Legislative records show the state was still trying to build the system when the law was repealed.
O’Neill said the law still requires a photo ID for all transactions. She also pointed to an industry-built database that is “readily available to all law enforcement upon request.”
Police say that database is limited because it does not update fast enough to help investigators track down stolen parts or cars like Haxton’s.
Northern Metals paid $201.30 for Haxton’s 2005 Toyota. The company turned over its intake forms after the car was already destroyed.
A company spokesperson declined to comment.
In 2013, Northern Metals was one of the companies that pushed back against expanding the pawn system to include metal recycling, telling lawmakers it could cost recyclers up to $150,000 per year.
The nation’s largest scrap metal recycling trade association contends it is taking “positive” steps to work with law enforcement.
“Our members are all for stopping metal theft, so we’re always talking to law enforcement, to legislators trying to stop the theft and figure out the best ways to do that,” said Todd Foreman, Director of Law Enforcement Outreach for the Institute of Scrap Recycling Industries (ISRI).
In an interview with 5 INVESTIGATES, Foreman also pointed to the industry’s own database, which essentially works in reverse. It allows police to report stolen goods to scrap yards and has helped recover more than $3.3 million in property, according to ISRI.
In documents obtained by 5 INVESTIGATES, Maple Grove police said they didn’t have enough evidence to show anyone “knowingly possessed or transferred” Haxton’s stolen car.

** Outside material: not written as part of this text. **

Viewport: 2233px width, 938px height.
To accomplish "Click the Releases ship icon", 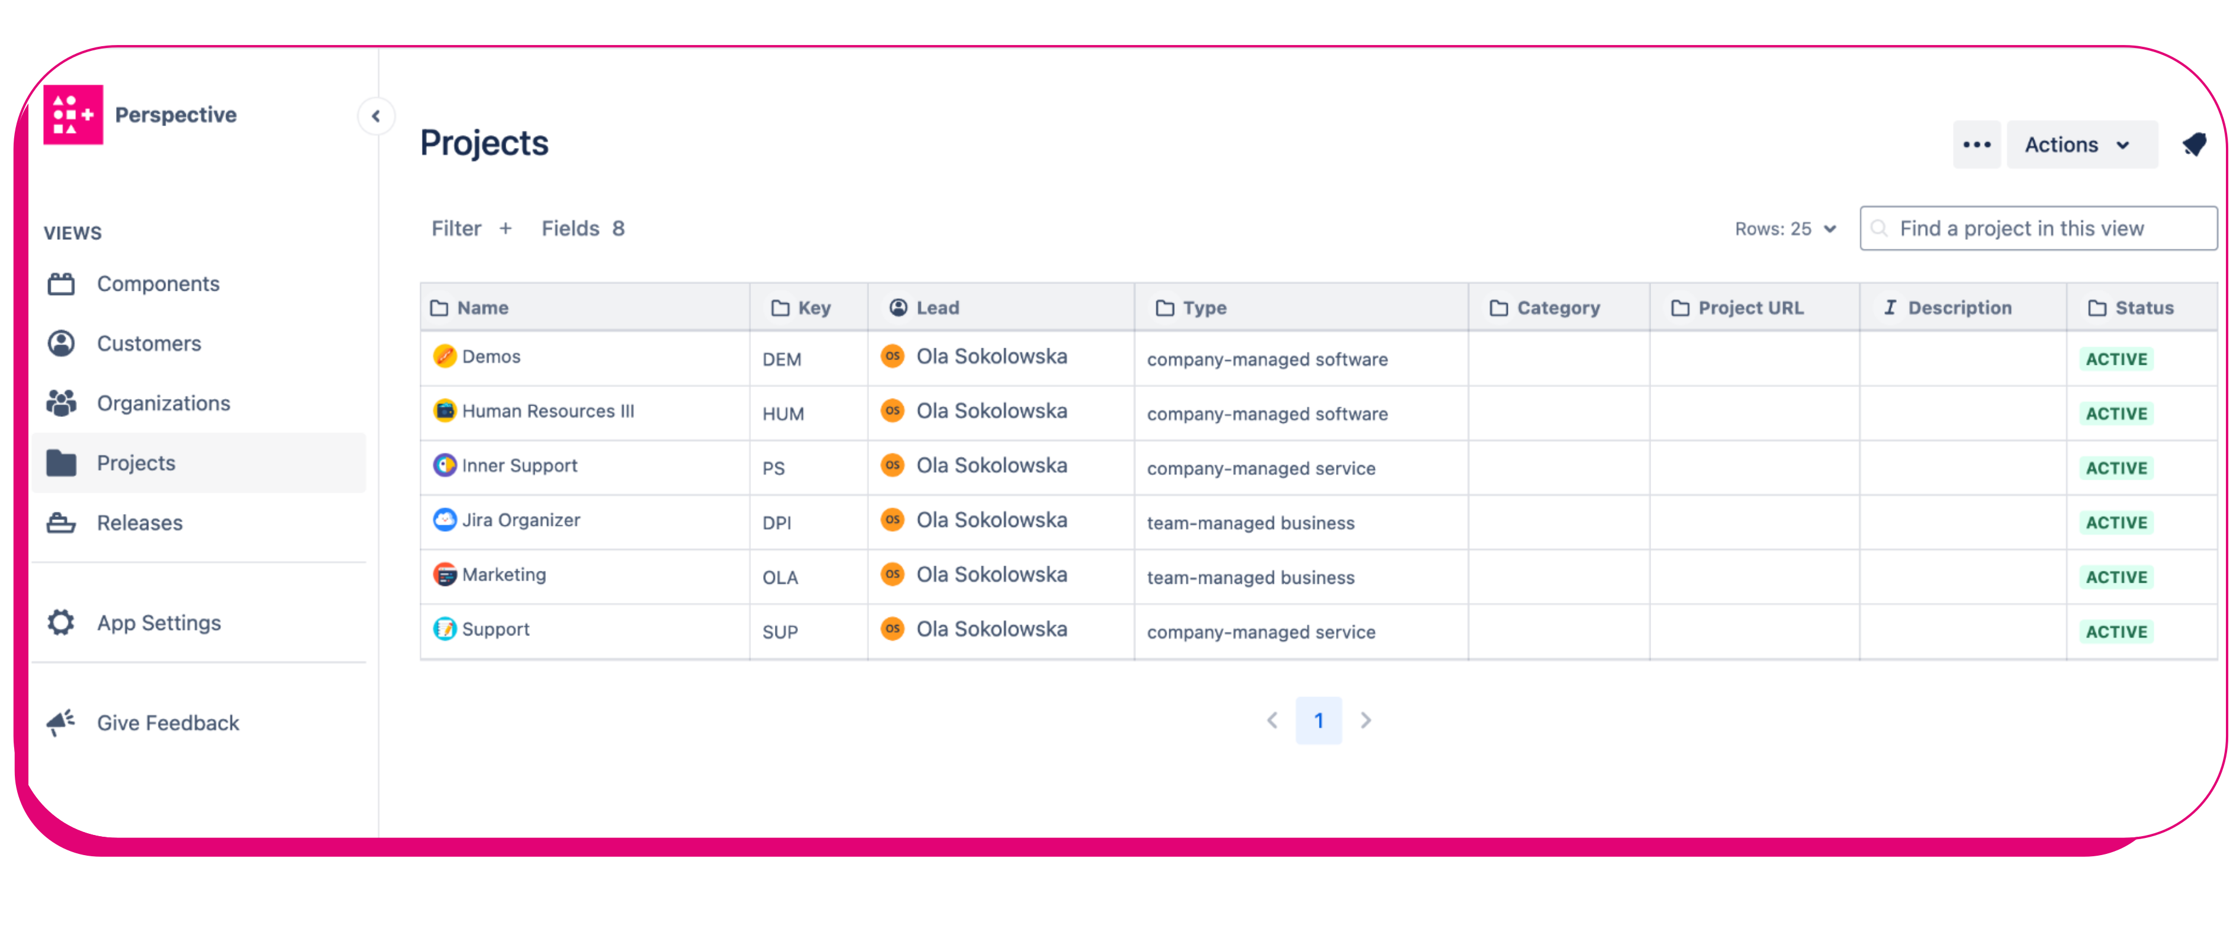I will point(62,523).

Haxton said she had to ride the bus for nearly two weeks after her car was stolen. She used up nearly all her savings to buy another vehicle. Now, she’s taking her case to court, arguing her car was improperly scrapped.
“I don’t see how this could actually be a thing right now, considering I took the proper steps on how to report my vehicle stolen,” Haxton said.
*This story was updated to reflect that Rep. Mahoney also supported the repeal of the APS requirement.